Récord de fidelidad

El Tenerife 17-18 no va a firmar una temporada brillante. A cuatro jornadas del final ya tiene asegurada la permanencia, pero apenas conserva opciones reales –aunque sí matemáticas– de encontrar un hueco en las eliminatorias de ascenso a Primera División. En un curso marcado por las lesiones, la mejor noticia la ha protagonizado la afición blanquiazul, que ha establecido el mejor registro de asistencia al Heliodoro desde el regreso del equipo a LaLiga 1|2|3.

El Heliodoro ha registrado el mejor promedio de espectadores desde el regreso del Tenerife a Segunda División

Así, los 12.474 espectadores que promedia esta temporada el Heliodoro superan los 11.556 que se citaron de media el curso pasado en las 21 apariciones ligueras de los blanquiazules en la Isla. Y aún más atrás quedan los registros del curso 13-14 (10.391 personas de media), en la vuelta del Tenerife al fútbol profesional. El mínimo del último lustro, siempre en la categoría de plata, quedó fijado en los 9.105 aficionados que acudieron como promedio en la campaña 15-16.

Para encontrar mejores afluencias hay que retroceder a la temporada 10-11, cuando el equipo blanquiazul descendió a Segunda B ¡con 13.850 aficionados por partido en las gradas del Heliodoro! Luego, en la categoría de bronce, los promedios durante la Liga se mantuvieron por debajo de los diez mil espectadores... aunque subían de manera notable en las eliminatorias de ascenso, llegando a acudir 18.714 personas al fallido intento de subir ante la Ponferradina.

Las buenas entradas de público al Heliodoro han sido una constante en toda la temporada 17-18. La campaña de abonos, con unos precios muy atractivos, ya fue un éxito rotundo. Ahí se fidelizaron más de once mil aficionados al inicio del curso, aunque es evidente que no todos los abonados van a todos los partidos, en especial si los pases pertenecen a empresas o colectivos. Eso sí, han garantizado un mínimo de espectadores muy superior al de otros ejercicios.

Image

Un ejemplo: el curso pasado no se superó la barrera de los diez mil espectadores hasta la segunda vuelta, cuando la buena marcha del Tenerife 16-17 atrajo a miles de espectadores ocasionales. Fidelizados muchos de ellos el pasado verano, en el curso 17-18 sólo en dos ocasiones no se ha sobrepasado esa 'cota 10.000'. Y el mínimo absoluto está en los 9.310 espectadores que fueron a un Tenerife-Lugo jugado un lunes lectivo, al aplazarse por una alerta meteorológica.

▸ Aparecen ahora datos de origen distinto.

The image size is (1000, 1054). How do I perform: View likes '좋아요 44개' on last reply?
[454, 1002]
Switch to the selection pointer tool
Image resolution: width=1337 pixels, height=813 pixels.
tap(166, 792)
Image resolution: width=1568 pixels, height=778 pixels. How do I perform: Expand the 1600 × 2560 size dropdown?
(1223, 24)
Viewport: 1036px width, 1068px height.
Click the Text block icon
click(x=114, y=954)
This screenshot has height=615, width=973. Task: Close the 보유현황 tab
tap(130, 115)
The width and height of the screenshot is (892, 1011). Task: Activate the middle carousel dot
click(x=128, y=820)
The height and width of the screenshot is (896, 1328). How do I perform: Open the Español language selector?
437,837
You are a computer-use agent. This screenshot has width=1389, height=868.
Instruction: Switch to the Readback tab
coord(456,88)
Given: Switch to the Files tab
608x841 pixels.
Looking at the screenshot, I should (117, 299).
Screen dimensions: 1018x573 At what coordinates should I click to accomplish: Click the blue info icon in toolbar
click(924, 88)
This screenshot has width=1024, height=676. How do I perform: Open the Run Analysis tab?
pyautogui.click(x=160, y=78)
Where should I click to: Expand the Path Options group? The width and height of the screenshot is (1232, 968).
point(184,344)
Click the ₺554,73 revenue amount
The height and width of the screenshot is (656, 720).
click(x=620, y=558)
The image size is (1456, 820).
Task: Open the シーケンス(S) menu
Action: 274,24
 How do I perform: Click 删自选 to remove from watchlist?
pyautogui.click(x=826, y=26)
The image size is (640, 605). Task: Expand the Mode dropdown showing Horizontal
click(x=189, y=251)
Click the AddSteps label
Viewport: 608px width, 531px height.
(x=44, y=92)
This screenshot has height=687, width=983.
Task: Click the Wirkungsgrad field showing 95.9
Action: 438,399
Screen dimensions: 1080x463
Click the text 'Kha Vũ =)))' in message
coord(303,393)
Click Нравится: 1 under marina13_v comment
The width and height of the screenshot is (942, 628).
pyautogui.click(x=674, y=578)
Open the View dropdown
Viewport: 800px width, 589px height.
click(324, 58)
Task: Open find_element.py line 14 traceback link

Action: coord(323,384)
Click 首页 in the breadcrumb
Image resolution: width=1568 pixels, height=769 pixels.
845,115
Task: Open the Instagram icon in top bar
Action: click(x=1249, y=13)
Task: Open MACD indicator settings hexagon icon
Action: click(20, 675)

Además, algunas promociones impulsadas por el club en los últimos meses han permitido que la irregular trayectoria del equipo –que se ha movido entre la undécima y la duodécima plaza en casi toda la segunda vuelta– viniera acompañada de un crecimiento en el número de espectadores. Esa es una tónica habitual en la Isla: en los siete últimos ejercicios, dos de ellos en Segunda B, los promedios de asistencia siempre han mejorado en la segunda mitad de la campaña.